Adobe: Videoschnitt-Software Premiere Pro nur für Windows XP

Sollten dennoch Farbkorrekturen nötig sein, werden Belichtung und Balance des Bildes über eine Dreipunkt-Farbkorrektur korrigiert, indem Farbton, Sättigung und Helligkeit entsprechend verändert werden. Integrierte Wellenformen und Vektorskope sollen garantieren, dass Clips ein einheitliches Farbspektrum verwenden und Farbanpasssungen die vorgeschriebenen Grenzwerte einhalten. Ferner lassen sich Keyframes als einzelne Effektparameter setzen, was eine bessere Kontrolle über das Videomaterial bringen soll.

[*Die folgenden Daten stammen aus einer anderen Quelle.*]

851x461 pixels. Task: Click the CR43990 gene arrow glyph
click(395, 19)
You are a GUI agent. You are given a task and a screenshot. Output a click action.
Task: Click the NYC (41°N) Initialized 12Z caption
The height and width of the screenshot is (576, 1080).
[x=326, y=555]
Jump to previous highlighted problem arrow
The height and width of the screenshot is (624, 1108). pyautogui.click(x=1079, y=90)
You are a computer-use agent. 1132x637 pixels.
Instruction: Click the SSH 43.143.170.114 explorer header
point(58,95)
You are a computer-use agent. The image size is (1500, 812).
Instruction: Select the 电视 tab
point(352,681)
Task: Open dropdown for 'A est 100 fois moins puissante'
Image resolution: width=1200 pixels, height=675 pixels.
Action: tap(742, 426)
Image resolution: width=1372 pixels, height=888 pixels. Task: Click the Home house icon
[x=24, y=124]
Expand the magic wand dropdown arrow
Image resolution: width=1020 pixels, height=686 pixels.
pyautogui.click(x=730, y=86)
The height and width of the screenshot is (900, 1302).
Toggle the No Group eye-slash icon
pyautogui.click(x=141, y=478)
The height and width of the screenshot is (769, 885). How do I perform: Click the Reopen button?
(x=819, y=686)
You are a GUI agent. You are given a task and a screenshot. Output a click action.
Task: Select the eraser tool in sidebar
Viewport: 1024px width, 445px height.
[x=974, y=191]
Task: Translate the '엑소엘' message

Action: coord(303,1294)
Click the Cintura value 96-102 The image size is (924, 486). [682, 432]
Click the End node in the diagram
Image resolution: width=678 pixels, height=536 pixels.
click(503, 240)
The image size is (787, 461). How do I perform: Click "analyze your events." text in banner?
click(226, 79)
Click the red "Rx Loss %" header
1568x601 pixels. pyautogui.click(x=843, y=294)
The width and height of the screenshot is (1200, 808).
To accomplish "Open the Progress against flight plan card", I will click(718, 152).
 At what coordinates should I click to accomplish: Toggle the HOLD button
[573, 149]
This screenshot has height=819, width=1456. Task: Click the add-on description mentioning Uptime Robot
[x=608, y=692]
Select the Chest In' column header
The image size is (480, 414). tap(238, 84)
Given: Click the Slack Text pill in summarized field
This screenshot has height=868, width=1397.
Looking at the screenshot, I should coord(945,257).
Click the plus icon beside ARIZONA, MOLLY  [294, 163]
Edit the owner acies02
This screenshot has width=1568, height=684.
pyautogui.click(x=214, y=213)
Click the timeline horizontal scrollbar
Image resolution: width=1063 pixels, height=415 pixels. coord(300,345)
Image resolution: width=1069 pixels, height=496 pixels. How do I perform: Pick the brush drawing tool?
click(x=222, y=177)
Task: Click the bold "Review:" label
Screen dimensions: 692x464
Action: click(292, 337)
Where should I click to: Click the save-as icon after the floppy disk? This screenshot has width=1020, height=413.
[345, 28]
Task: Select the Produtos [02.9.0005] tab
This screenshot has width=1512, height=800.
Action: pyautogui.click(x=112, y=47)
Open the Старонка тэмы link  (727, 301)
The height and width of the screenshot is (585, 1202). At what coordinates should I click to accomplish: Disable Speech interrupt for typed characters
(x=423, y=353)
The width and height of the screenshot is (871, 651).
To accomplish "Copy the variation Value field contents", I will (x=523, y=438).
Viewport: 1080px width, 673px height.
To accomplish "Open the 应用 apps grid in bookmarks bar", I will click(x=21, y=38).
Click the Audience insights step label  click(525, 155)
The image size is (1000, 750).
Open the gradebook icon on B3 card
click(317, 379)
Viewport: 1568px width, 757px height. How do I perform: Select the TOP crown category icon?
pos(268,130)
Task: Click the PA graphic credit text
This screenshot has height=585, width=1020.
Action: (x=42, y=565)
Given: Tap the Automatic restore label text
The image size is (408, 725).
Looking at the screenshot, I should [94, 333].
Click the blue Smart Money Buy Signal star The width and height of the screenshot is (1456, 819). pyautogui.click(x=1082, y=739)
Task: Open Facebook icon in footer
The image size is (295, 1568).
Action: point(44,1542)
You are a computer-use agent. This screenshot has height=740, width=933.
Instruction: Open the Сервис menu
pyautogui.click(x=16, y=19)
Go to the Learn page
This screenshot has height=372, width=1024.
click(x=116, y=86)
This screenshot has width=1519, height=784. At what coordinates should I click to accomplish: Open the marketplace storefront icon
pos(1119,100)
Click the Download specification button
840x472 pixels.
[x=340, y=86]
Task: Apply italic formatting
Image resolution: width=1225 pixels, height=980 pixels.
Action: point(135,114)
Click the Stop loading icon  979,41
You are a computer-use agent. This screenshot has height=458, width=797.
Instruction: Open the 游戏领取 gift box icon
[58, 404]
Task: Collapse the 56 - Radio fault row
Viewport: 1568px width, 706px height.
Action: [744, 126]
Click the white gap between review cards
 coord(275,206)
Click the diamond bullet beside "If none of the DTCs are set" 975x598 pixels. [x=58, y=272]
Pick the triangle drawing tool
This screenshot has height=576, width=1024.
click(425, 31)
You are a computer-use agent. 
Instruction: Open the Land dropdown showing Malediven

Die Audio-Funktionen verarbeiten Daten beim Im- und Export in 24 Bit und 96 kHz, wobei sich Audiosequenzen mit einer Genauigkeit von 1/96.000 Sekunde editieren lassen, um so etwa kleinere Störungen zu entfernen. Zudem beherrscht Premiere Pro Mehrkanalton, um Rundum-Effekte zu erzeugen. 17 mitgelieferte VST-Module sollen die Korrektur und Manipulation am Tonmaterial zusätzlich erleichtern.
Der Hersteller überarbeitete die Bedienoberfläche, um eine leichtere Steuerung der Applikation zu erreichen. Für die Optimierung der Bedienung verteilt man für Befehle, Werkzeuge und Optionen beliebige Tastenkürzel, welche sich mit anderen Arbeitsplätzen austauschen lassen. Mit Hilfe des DVD-Exports brennt man fertige Videos direkt als DVD. Zudem beherrscht Premiere Pro die Sendeformate DV, SD und HD, die optischen Formate DVD, CD, VCD und SVCD sowie eine Web-Ausgabe. Für eine gemeinsame Projektarbeit auf Profisystemen wird das AAF-Format unterstützt.
Premiere Pro soll in deutscher Sprache im vierten Quartal 2003 zum Preis von 868,84 Euro erscheinen. Ein Upgrade von einer beliebigen Premiere-Version bietet der Hersteller für 277,24 Euro an. Als Hardware-Ausstattung empfiehlt Adobe einen Pentium-4-Prozessor mit einer Taktrate von 3 GHz sowie 1 GByte RAM.
Nachtrag:
Parallel hat Adobe eine neue Video Collection mit After Effects 6.0 , Audition und Encore DVD angekündigt.